I searched for the lie in the imp’s face, but I found none. No. I shook my head, it was not possible. Yakubo had told me that Musa lived. It had told me! And I trusted Yakubo a lot more than I trusted this imp.

“You lie!” I spat out. “You lie!”

The robed imp shook its head sadly. “I wish that it was a lie. I wish that we had found it. We owe much to Musa. There are a number of imps here who would never have found their way to us without Musa’s aid. A number of imps who would be lost without the knowledge that Musa passed on. Whether you returned with Xavier or not, we would have done everything in our power to find and restore Musa. We mourn its loss.”

No. It was not possible. No after everything, everything, that I’d been through. I could not believe it. I could not believe that Musa was gone, sapped.

I thought then of the inter-port trail, of the day that Musa had told me about pansophy. I remembered the look of fear that had filled its face when it had mentioned yielders and the sapping they performed on imps. I had sworn to it then that it would never be sapped, that I would never allow it to happen. My own sire had made a liar out of me.

I swayed on my feet, thankful for Marc’s presence beside me. If not for the bear’s solid form, I would most likely have fallen.

Musa was gone.

“Shadra.” I heard the robed imp call out the name and then mutter words, but I was too pained to listen.

And to think that only moments ago I had been enraged by the imp’s betrayal. I did not care about the wrath and what it may have done for them. I did not care about any of that! I wanted my imp back, I wanted Musa. How much grief could I take?
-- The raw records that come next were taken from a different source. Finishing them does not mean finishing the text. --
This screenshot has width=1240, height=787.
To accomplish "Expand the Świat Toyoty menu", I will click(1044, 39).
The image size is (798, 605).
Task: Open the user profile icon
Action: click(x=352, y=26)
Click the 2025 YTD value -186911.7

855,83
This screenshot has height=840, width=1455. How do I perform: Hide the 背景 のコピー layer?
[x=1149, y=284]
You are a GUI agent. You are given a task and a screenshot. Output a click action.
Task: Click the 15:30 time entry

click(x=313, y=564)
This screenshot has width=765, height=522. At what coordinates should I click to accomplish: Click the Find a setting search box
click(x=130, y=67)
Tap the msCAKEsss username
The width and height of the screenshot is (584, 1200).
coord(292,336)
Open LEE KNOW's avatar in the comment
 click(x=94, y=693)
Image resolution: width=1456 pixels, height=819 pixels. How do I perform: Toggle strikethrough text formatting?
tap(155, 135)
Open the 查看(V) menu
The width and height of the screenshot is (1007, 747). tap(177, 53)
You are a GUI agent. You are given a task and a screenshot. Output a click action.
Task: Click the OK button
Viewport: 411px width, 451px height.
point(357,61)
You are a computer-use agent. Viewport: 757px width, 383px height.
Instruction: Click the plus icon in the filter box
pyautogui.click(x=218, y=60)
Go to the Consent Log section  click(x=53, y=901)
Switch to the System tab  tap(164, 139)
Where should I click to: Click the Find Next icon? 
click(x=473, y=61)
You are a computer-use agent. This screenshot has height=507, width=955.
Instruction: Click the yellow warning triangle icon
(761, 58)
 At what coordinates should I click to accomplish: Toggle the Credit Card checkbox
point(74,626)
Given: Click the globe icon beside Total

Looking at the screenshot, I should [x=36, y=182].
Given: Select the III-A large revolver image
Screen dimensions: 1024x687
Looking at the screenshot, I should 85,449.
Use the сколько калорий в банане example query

First Yakubo dies and then Musa? Maybe they were wrong, maybe there are places that they had not thought to look. I had to hold on to hope, I had to keep the fire burning inside me. I could not lose Musa.

“You’ve had a long journey,” I heard the uspec say. Where had it come from? It was standing beside me now, gently leading me and Marc away. “Come and eat, maybe swim in the okun, you will feel better soon.”

It thought that food could make me feel better? I searched around, desperate for…what, I could not say? I found a familiar face in the crowd. Monica. It had only been there for a few moments and then it retreated. It had been the first one to tell me that Musa’s condition was unfixable. Why hadn’t I listened? Yakubo would still be alive if I had.

The uspec led me away, and I let it.

4 Likes

Re: The Marked: In The Spectral Existence (A Stand-alone Fantasy Fiction Novella) by Fazemood(m): 10:24am On Jan 29, 2020
Yakobo is gone. It is really gone, I grieve for it. Nebud has sacrificed too much to be disappointed. Well this is another harsh reality of life. You don't always get what you desire.

Leave Nebud's disappointment aside.

Musa. It did tell Nebud that it was approached by Xavier with intention to recruit it into the wrath. It lied. It wasn't open as it should be to its master. Why did it have to lie? It knows how Nebud trusted it and is willing to protect it at all cost. It knew the sufferings Nebud went through even becoming a serf just to keep it alive and free. Does it need to lie about Xavier?
All of these questions needs answers, I think Musa must have it's reasons for twisting the story and lying to Nebud instead. I hope to get answers soon (that is if Musa returns, which I hope it does)

Obehid I am grateful for this updates, they're nice . Good morning dear.
Re: The Marked: In The Spectral Existence (A Stand-alone Fantasy Fiction Novella) by eROCK247(m): 11:16pm On Jan 29, 2020
So many twists to this story...

So Musa is not as innocent as portrayed?
Can't wait for the next update.

@obehiD, guessing your storyline is almost impossible. Tight story...I wonder how it would end.